I have trouble imagining Buckminster Fuller in the Noguchi Museum for long. I can see him in the garden, restless in its tranquility, with not a tower or "buckyball" in sight. I can see him chafing at the museum's measured asymmetry and at so much one-of-a-kind sculpture in polished stone. I can see him dying to upgrade the low-lying, industrial building for the twenty-first century. I can see him crossing the street to the Queens waterfront, studying the Manhattan skyline and ready to join in the city's constant transformation.
I have trouble imagining him there for another reason: it means thinking of Fuller as not just a visionary, but an artist. Yet he survives just fine alongside Isamu Noguchi. He may not have to stay for more than a few months, but a quite small exhibition describes a fifty-year friendship, a sometime collaboration, and a largely one-way influence.
At least it seems that way at first. Using documents, photographs, and models, "Best of Friends" briefly charts the influence of Fuller's early work on a sculptor, architect, and designer nine years his junior.

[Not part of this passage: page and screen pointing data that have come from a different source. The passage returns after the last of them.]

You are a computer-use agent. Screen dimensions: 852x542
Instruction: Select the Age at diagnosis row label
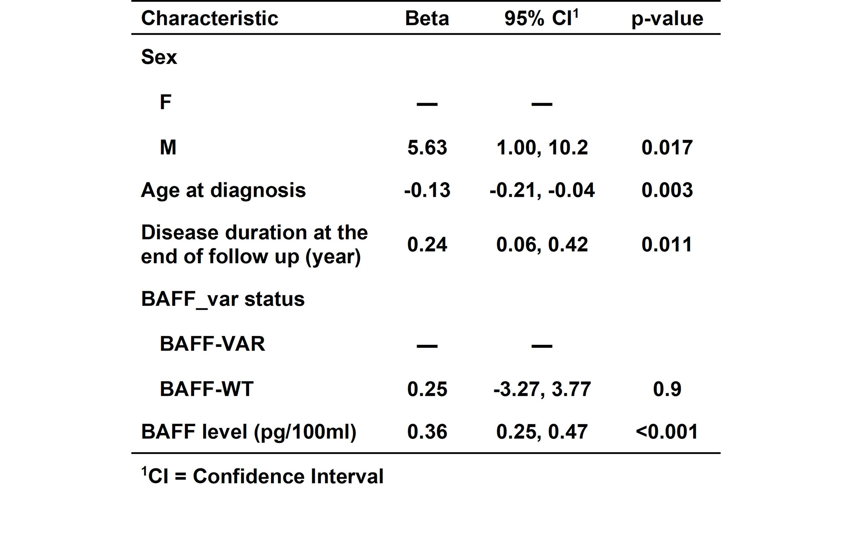pyautogui.click(x=223, y=190)
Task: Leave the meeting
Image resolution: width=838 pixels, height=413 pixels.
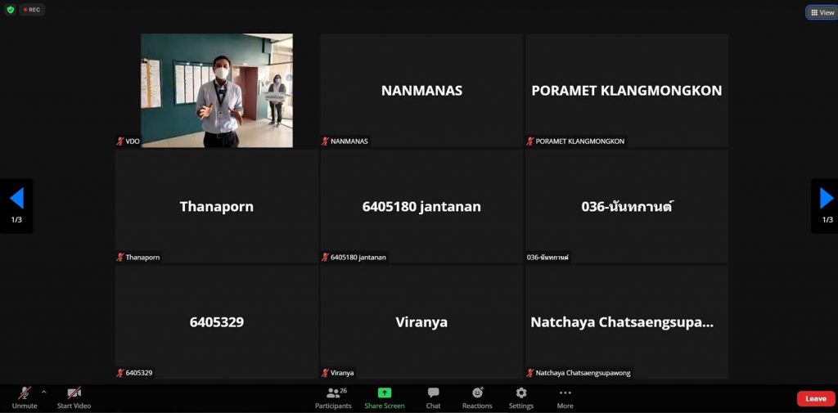Action: (816, 398)
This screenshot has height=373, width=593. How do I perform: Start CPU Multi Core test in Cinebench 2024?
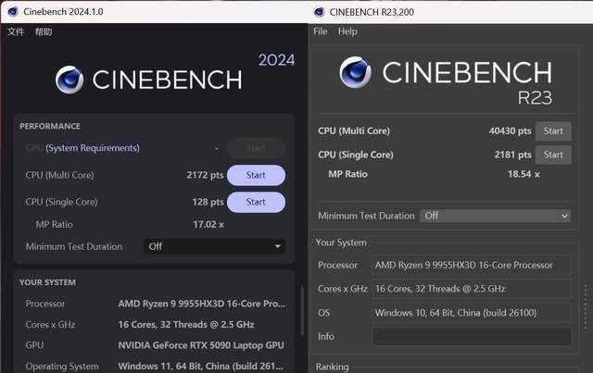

However, the museum allows Noguchi the last word, not to mention a large sculpture or two. (A 2001 review of the Noguchi Museum introduces the setting in depth.) It also places Fuller in the context of Modern art and a lovely permanent collection—and then the story gets to proceed in all sorts of directions. It offers insight into Modernism's heady mix of art, design, science, modernity, and utopia.
A companion article continues the story to "Starting with the Universe, a 2008 Buckminster Fuller retrospective. It elucidates the visionary's particularly American vision.
Actually, credit for their meeting goes to Noguchi's more obvious mentor, Constantin Brancusi, who directed him to Romany Marie's. Her Greenwich Village tavern served as a hangout for artists, intellectuals, and, as the curator puts it, other misfits. Noguchi, then twenty-five, had already had enough influences for a lifetime—from birth in Los Angeles to childhood in Japan and the Midwest, premed classes at Columbia, academic sculpture on the Lower East Side, and Brancusi's circle in Paris. Now his exposure to Modernism and "the American century" received a decidedly New York twist.
Only two years before, on the brink of suicide, Buckminster Fuller had decided to remake his life and the world. Why not begin on Minetta Street? In 1929, he was shopping around his first major design, plans for an inexpensive, modular home that others air-lift right where desired. Now, in exchange for meals, he took on the interior decoration and chairs for Marie's new location. He must have stood out in person, too, ever the talkative, handsome visionary in tie and starched collar.
Noguchi liked Fuller's features enough to create a portrait bust, and the home design won him over completely. It summed up everything in the sculptor's experience and then some. Dymaxion House rests on a single one-story pillar, much as Brancusi's sculpture incorporates its base, although a bit unsettlingly like a tree house in need of a tree. Windows extend the full width of the building's circle or, in one version, octahedron—like a glass box thrusting out in all directions. A central steeple tops off its slightly pointed, almost gabled roof.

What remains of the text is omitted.